Вход/Регистрация
Форма. Стиль. Выражение
вернуться

Лосев Алексей Федорович

Шрифт:

Еще остается кроме этого сурово–объективного, холодно–безличного мира Судьбы мир личности человеческой. И она ведь трагически распята, ведь и в ней те же Законы Воли–Хаокосмоса. Это и составляет вторую основную тему экспозиции (62–й такт и слл.).

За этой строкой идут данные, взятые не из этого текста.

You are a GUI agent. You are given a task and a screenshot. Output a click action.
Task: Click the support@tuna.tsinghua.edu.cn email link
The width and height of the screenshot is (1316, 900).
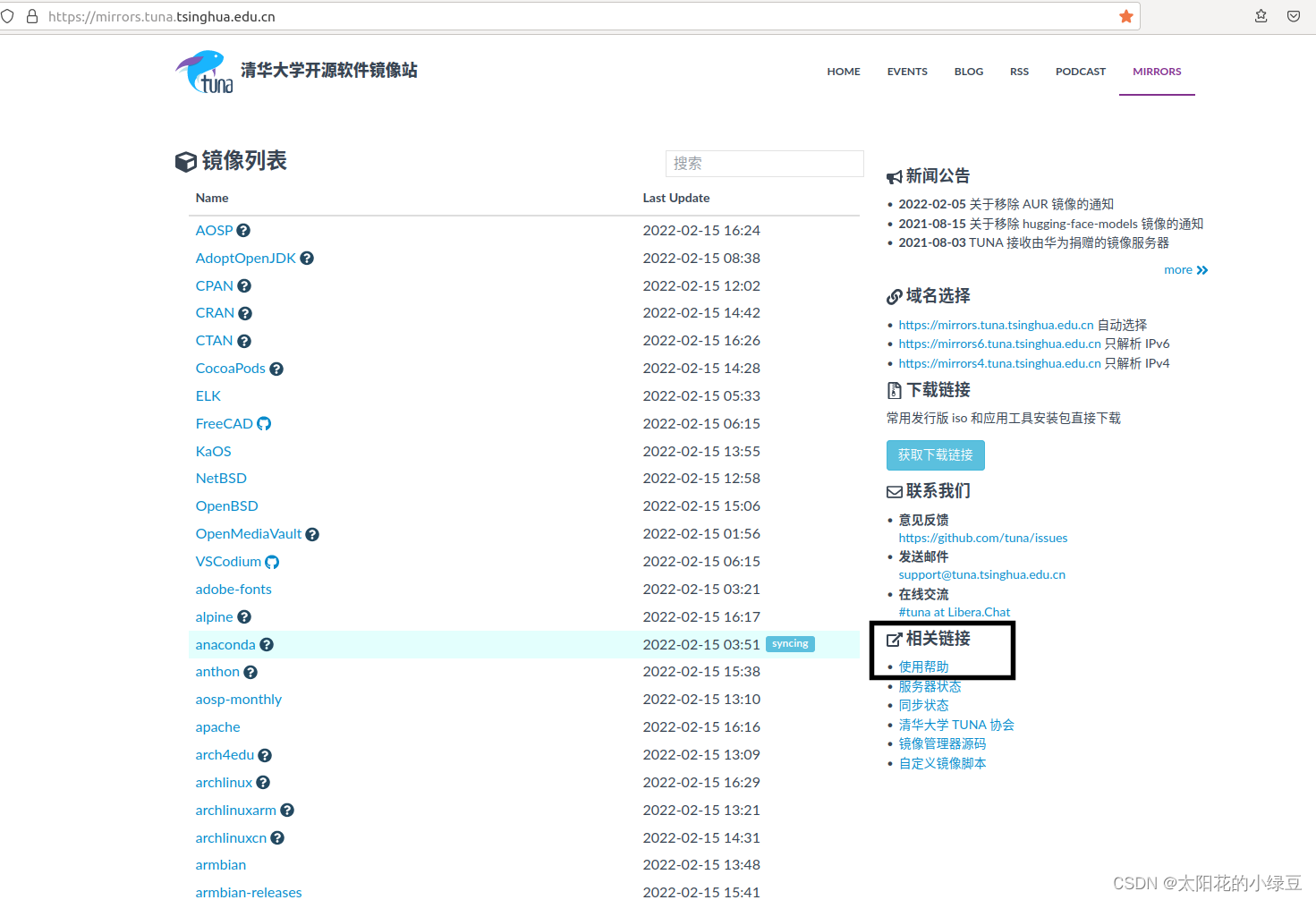pos(981,574)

Dolce без слащавости; субъективность без индивидуальности; жалоба, равносильная суровости; томление и скорбь без признаков желания утешиться — здесь, в этом новом царстве уже не хаокосмического, а хаопсихического. Как часто мы любим для того, чтобы дать выход ноющим настроениям, и ненавидим, чтобы радоваться своей суровости! И и другое предполагает рассмотрение мира своей души как некоей объективной самодовлеющей предметности и исключает субъективную самонаправленность на предметность, как на цель. Такова разгадка бетховенского лиризма в этой несколько ноющей и элегической, но, в сущности, столь же сурово–объективной и упорно–безутешной теме 62–69–го тактов. После нескольких стонов и всхлипываний 74–81–го тактов, данных опять–таки совершенно вне какого бы то ни было субъективного самовживания в них и тем более без всякого лирического самолюбования рождающейся здесь стихией нежной грусти или суровой скорби, мы ощущаем себя уже на быстром пути все к той же хаокосмической миродержательной Силе (82–92), празднующей на этот раз уже полную победу и над миром, и над человеком (93–109) и формируемой все в тех же трех ударах, но гармонически уже совершенно полновесных, без всякой тени сомнения или неожиданности, торжественно, ярко, остро и уверенно воздвигающих неприступную твердыню Судьбы.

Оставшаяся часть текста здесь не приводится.